**Work task:**
The records are to be repeated in full. Every line must match.

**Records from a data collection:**
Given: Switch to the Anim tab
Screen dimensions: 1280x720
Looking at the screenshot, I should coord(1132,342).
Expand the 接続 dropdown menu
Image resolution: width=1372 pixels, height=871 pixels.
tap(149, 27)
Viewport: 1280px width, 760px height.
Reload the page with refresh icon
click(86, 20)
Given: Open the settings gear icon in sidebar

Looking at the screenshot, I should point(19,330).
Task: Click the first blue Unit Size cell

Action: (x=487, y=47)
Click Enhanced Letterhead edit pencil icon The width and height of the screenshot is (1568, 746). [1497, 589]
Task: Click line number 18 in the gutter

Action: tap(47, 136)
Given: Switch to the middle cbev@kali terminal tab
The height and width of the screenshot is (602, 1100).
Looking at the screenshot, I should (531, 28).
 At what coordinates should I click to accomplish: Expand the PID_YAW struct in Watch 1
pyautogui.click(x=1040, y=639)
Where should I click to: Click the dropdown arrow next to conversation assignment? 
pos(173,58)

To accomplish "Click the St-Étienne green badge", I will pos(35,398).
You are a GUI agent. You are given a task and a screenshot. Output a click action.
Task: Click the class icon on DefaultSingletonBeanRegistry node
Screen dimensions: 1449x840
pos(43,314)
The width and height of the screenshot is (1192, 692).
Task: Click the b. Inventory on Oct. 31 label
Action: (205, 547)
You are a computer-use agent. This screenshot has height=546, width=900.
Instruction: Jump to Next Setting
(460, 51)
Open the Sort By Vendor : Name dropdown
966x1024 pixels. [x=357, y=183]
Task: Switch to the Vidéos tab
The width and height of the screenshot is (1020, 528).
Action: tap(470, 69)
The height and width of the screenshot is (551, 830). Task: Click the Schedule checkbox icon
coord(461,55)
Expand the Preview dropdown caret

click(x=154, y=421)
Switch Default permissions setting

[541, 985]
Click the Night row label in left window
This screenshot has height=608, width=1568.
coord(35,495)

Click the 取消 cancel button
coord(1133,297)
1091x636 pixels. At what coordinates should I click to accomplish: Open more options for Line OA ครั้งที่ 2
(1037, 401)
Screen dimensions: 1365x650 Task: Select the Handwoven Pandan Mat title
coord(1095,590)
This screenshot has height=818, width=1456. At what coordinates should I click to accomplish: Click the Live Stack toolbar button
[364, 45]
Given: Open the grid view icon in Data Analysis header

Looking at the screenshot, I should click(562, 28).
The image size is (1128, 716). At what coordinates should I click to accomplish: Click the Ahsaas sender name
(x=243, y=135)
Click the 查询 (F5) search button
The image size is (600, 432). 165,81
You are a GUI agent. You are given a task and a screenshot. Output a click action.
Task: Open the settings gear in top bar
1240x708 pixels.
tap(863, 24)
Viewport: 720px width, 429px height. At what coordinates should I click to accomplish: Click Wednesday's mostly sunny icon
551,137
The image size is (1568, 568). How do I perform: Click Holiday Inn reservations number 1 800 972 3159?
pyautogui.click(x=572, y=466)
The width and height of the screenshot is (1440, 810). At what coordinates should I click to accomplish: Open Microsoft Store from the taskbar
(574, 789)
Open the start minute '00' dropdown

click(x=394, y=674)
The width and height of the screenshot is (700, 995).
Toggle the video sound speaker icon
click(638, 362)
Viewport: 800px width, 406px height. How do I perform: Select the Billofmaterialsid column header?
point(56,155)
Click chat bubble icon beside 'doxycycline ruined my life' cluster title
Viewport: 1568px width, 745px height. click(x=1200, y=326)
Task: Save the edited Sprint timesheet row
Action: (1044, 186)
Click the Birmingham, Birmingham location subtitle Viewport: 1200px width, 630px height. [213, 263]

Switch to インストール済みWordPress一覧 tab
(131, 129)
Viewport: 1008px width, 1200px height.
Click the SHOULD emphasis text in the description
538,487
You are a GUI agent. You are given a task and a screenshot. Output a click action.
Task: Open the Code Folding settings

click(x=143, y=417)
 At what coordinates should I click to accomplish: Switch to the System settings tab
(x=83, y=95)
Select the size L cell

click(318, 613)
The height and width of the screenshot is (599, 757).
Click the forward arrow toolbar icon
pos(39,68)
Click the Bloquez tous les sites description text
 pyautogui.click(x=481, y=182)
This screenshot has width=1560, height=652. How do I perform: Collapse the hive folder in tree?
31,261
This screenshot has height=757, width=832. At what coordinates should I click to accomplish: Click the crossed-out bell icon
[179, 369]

**Task result:**
Given: Switch to the Anim tab
Screen dimensions: 1280x720
Looking at the screenshot, I should coord(1132,342).
Expand the 接続 dropdown menu
Image resolution: width=1372 pixels, height=871 pixels.
tap(149, 27)
Viewport: 1280px width, 760px height.
Reload the page with refresh icon
click(86, 20)
Given: Open the settings gear icon in sidebar

Looking at the screenshot, I should point(19,330).
Task: Click the first blue Unit Size cell

Action: (x=487, y=47)
Click Enhanced Letterhead edit pencil icon The width and height of the screenshot is (1568, 746). [1497, 589]
Task: Click line number 18 in the gutter

Action: tap(47, 136)
Given: Switch to the middle cbev@kali terminal tab
The height and width of the screenshot is (602, 1100).
Looking at the screenshot, I should (531, 28).
 At what coordinates should I click to accomplish: Expand the PID_YAW struct in Watch 1
pyautogui.click(x=1040, y=639)
Where should I click to: Click the dropdown arrow next to conversation assignment? 
pos(173,58)

To accomplish "Click the St-Étienne green badge", I will pos(35,398).
You are a GUI agent. You are given a task and a screenshot. Output a click action.
Task: Click the class icon on DefaultSingletonBeanRegistry node
Screen dimensions: 1449x840
pos(43,314)
The width and height of the screenshot is (1192, 692).
Task: Click the b. Inventory on Oct. 31 label
Action: (205, 547)
You are a computer-use agent. This screenshot has height=546, width=900.
Instruction: Jump to Next Setting
(460, 51)
Open the Sort By Vendor : Name dropdown
966x1024 pixels. [x=357, y=183]
Task: Switch to the Vidéos tab
The width and height of the screenshot is (1020, 528).
Action: tap(470, 69)
The height and width of the screenshot is (551, 830). Task: Click the Schedule checkbox icon
coord(461,55)
Expand the Preview dropdown caret

click(x=154, y=421)
Switch Default permissions setting

[541, 985]
Click the Night row label in left window
This screenshot has height=608, width=1568.
coord(35,495)

Click the 取消 cancel button
coord(1133,297)
1091x636 pixels. At what coordinates should I click to accomplish: Open more options for Line OA ครั้งที่ 2
(1037, 401)
Screen dimensions: 1365x650 Task: Select the Handwoven Pandan Mat title
coord(1095,590)
This screenshot has height=818, width=1456. At what coordinates should I click to accomplish: Click the Live Stack toolbar button
[364, 45]
Given: Open the grid view icon in Data Analysis header

Looking at the screenshot, I should click(562, 28).
The image size is (1128, 716). At what coordinates should I click to accomplish: Click the Ahsaas sender name
(x=243, y=135)
Click the 查询 (F5) search button
The image size is (600, 432). 165,81
You are a GUI agent. You are given a task and a screenshot. Output a click action.
Task: Open the settings gear in top bar
1240x708 pixels.
tap(863, 24)
Viewport: 720px width, 429px height. At what coordinates should I click to accomplish: Click Wednesday's mostly sunny icon
551,137
The image size is (1568, 568). How do I perform: Click Holiday Inn reservations number 1 800 972 3159?
pyautogui.click(x=572, y=466)
The width and height of the screenshot is (1440, 810). At what coordinates should I click to accomplish: Open Microsoft Store from the taskbar
(574, 789)
Open the start minute '00' dropdown

click(x=394, y=674)
The width and height of the screenshot is (700, 995).
Toggle the video sound speaker icon
click(638, 362)
Viewport: 800px width, 406px height. How do I perform: Select the Billofmaterialsid column header?
point(56,155)
Click chat bubble icon beside 'doxycycline ruined my life' cluster title
Viewport: 1568px width, 745px height. click(x=1200, y=326)
Task: Save the edited Sprint timesheet row
Action: (1044, 186)
Click the Birmingham, Birmingham location subtitle Viewport: 1200px width, 630px height. [213, 263]

Switch to インストール済みWordPress一覧 tab
(131, 129)
Viewport: 1008px width, 1200px height.
Click the SHOULD emphasis text in the description
538,487
You are a GUI agent. You are given a task and a screenshot. Output a click action.
Task: Open the Code Folding settings

click(x=143, y=417)
 At what coordinates should I click to accomplish: Switch to the System settings tab
(x=83, y=95)
Select the size L cell

click(318, 613)
The height and width of the screenshot is (599, 757).
Click the forward arrow toolbar icon
pos(39,68)
Click the Bloquez tous les sites description text
 pyautogui.click(x=481, y=182)
This screenshot has width=1560, height=652. How do I perform: Collapse the hive folder in tree?
31,261
This screenshot has height=757, width=832. At what coordinates should I click to accomplish: Click the crossed-out bell icon
[179, 369]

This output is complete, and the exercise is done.